*Stated goal*: Return the items below verbatim, starting at the line containing "Toggle the library tree panel visibility" and ending at the line containing "Looking at the screenshot, I should pos(533,126).".
####################
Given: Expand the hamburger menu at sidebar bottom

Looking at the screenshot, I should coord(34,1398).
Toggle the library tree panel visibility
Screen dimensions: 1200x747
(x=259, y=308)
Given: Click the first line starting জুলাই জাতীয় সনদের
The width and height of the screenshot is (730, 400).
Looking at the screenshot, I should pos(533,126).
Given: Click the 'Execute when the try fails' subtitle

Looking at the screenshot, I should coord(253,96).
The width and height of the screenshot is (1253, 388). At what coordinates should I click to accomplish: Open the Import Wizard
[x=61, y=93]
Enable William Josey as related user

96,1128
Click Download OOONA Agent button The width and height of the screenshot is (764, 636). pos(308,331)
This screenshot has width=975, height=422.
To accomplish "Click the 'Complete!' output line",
####################
*Correct result*:
Toggle the library tree panel visibility
Screen dimensions: 1200x747
(x=259, y=308)
Given: Click the first line starting জুলাই জাতীয় সনদের
The width and height of the screenshot is (730, 400).
Looking at the screenshot, I should pos(533,126).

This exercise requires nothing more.